We're trying to access an element in the above code which is out of range, i.e we passed only 1 element at 0th index but we tried to fetch 3rd element which is at 2nd index. Hence, we caught an unexpected exception at Runtime as ArrayIndexOutOfBoundsException.
3) Resource usage based crashes (stack or heap overflow)
Let's consider below Java program which calculates factorial of a number. In this example, the recursive method Factorial() calls itself over and over again until it reaches the maximum size of the Java thread stack since a terminating condition is not provided for the recursive calls. When the maximum size of the stack is reached, the program exits with a java.lang.StackOverflowError.
Sample code:
class Factorial {
static int factorial(int n) {
return (n * factorial(n-1));
}
public static void main(String args[]){
int number=4;
System.out.println("Factorial of "+number+" is: "+factorial(number));
}
}
Compile as: java Factorial.java
Test as: java Factorial
Exception in thread "main" java.lang.StackOverflowError
at Factorial.factorial(Factorial.java:3)
at Factorial.factorial(Factorial.java:3)
at Factorial.factorial(Factorial.java:3)
at Factorial.factorial(Factorial.java:3)
Here we have only one method, In real scenario examine the stacktrace for the repeating pattern of line numbers. After the line of code is identified inspect the code if it has base/terminating condition. If not, code should be fixed. Take a close look at line 3 in the method factorial there isn't any base condition, when should this method return back to the function caller?
Adding below base condition to the factorial method circumvents the problem:
if (n == 0 || n == 1)
return 1;
What if the code has been updated to implement correct recursion but the program still throws a java.lang.StackOverflowError??? The thread stack size can be increased to allow a larger number of invocations. The stack size can be increased by changing the -Xss argument on the JVM, which can be set when starting the application.
·····
■ **What is expected**: Continue the explanation of Java runtime crashes and the StackOverflowError, starting after its final sentence.

(Saved entries)
·····
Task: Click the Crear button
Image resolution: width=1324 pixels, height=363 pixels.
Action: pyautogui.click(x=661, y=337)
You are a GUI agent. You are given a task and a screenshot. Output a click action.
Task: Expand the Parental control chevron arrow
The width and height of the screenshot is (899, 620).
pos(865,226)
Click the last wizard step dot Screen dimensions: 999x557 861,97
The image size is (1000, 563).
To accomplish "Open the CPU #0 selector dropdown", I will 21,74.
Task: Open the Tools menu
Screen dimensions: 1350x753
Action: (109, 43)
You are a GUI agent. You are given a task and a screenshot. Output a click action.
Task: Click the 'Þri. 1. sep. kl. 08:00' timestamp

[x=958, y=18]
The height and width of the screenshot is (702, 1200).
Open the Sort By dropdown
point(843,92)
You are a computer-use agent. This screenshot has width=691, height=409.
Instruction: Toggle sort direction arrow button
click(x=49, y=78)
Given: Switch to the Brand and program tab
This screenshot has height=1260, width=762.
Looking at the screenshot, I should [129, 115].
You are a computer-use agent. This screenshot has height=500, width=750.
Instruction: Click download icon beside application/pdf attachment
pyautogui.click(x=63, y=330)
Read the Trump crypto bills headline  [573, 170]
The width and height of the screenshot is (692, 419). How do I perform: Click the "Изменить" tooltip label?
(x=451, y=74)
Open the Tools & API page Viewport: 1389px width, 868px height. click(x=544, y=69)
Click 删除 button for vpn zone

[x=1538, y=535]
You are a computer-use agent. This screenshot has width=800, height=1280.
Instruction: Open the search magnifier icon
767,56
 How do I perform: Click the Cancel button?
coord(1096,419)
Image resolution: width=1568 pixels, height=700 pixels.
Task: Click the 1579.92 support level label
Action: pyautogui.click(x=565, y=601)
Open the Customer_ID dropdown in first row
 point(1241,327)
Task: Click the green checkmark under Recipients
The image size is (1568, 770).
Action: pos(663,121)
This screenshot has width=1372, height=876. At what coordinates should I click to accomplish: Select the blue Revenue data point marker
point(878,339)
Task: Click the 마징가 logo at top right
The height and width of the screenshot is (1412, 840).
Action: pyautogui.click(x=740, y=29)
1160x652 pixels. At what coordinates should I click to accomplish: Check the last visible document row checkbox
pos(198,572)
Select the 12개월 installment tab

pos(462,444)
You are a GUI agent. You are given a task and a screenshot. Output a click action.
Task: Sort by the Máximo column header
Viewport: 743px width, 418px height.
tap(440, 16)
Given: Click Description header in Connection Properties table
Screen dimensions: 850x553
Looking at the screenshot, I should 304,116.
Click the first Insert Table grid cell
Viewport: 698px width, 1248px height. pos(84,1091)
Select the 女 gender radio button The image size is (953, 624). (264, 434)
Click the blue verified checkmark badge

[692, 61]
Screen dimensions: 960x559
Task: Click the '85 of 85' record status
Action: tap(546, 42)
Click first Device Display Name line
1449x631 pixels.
·····
■ **Your response**:
Crash related Best Practices
- Make sure you are using the latest version of every product because there are often many code changes and bug fixes available.
- Make sure that the required settings for log collection are in place so that when an abnormal situation occurs all the logs are collected for diagnosis / root cause analysis.
- Make best use of exception handling. Wherever invoking APIs that are designed to throw, identify the right location to catch / absorb / mitigate the exception.
- There are common exceptions that are unavoidable (such as IOException / SocketException etc.) in a large application. Don't let those percolate further down the stack to become unhandled exceptions. A typical caller of APIs that throw IOException may retry a few times before abandoning the call.
- Don't ignore crashes by setting up scripts to clean up the dumps and re-spin your application. When we do this, we are potentially ignoring application / configuration / resource issues and making the application highly inefficient.
- Use JNI with caution. As most of the versatile JVM features around error detection will be missing in the JNI environment, faults occurring there will cause fatal errors to the application and the JVM.
- Calibrate your application with varying loads and identify the peak memory usage. Setup the heap limits accordingly, so as to avoid crashes due to Java heap exhaustion.
- Users might encounter crashes due to class cache corruption, clean the shared class cache and restart the application.
- If you encounter problems with the verifier turned off(-Xverify:none), remove this option and try to reproduce the problem.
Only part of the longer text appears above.